Turner, who was Aikman's offensive coordinator for two Super Bowl seasons in Dallas, says Aikman "would separate from the center quicker than anyone I've ever been around, and still get set and get the ball out of his hands and make the throws."
But not every successful quarterback has that classic setup. One of the NFL's iconic images is that of Joe Namath, drifting back with the ball waist-high in his right hand, then suddenly, ever so briefly, smacking it with his left hand as he brought it upward—almost as a trigger mechanism—before ripping it downfield. "Pulled it up and snapped it off his ear," says Bradshaw. "It was the coolest thing you could ever see."
Most similar to Namath was Dan Marino, who usually carried the ball away from the center with two hands. Just before delivery he'd drop his left hand off the ball and then, much like Namath, pat it again before throwing, as Clarkson describes, "off his right armpit." Don Shula, the Hall of Fame Dolphins coach who brought Marino into the NFL, says, "At one time in the league there was a drill where you would have the quarterbacks get down on one knee, hold the ball over their heads then just throw from that position. That drill was worthless for Dan, because he dropped the ball so low. But he got rid of it so quickly from there."
The quarterback's movement shifts dramatically at the back of his drop, like a car shifting from reverse to drive.
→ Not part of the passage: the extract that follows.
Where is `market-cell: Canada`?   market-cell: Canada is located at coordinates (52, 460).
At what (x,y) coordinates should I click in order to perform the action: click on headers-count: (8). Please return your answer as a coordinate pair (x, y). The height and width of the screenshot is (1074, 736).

His back foot hits and plants, and he strides forward—or hitches—while moving the ball into position; the reads are finalized and the throw is made. "At that point," says Schaub, "everything works from the ground up." Like a golfer or a baseball batter, a quarterback generates torque with his lower body, from the feet up through the hips and only then into the upper body.
"That starts with the way you plant your left foot," says Fassel. "The natural thing is to land on the ball of your foot, but that tends to make your left leg stiff, and that's what we call an antagonistic movement. Instead, you want to land on the heel of your left foot and bend the left knee." Steelers backup Byron Leftwich is a classic stiff-left-leg thrower, which might contribute to his problems with both accuracy and injury.
Clarkson says no quarterback in history used his lower body more decisively in the throwing motion than Hall of Famer John Elway. "John was not only a great athlete, but he was also pigeon-toed, and that helped create a very tight motion that was consistent," says Clarkson. "And where you see a lot of guys carry the ball in the middle of their chest, John carried it in a position where he was ready to throw immediately."
Montana would reach deep into the pocket on the last part of his drop, setting up an almost exaggerated hitch forward, which he used to finish his reads. "Joe's motion from that point forward was almost perfect and very consistent," says Sam Wyche, who coached Montana under Bill Walsh with the 49ers. "And he could reproduce the same mechanics on the run, going left or right."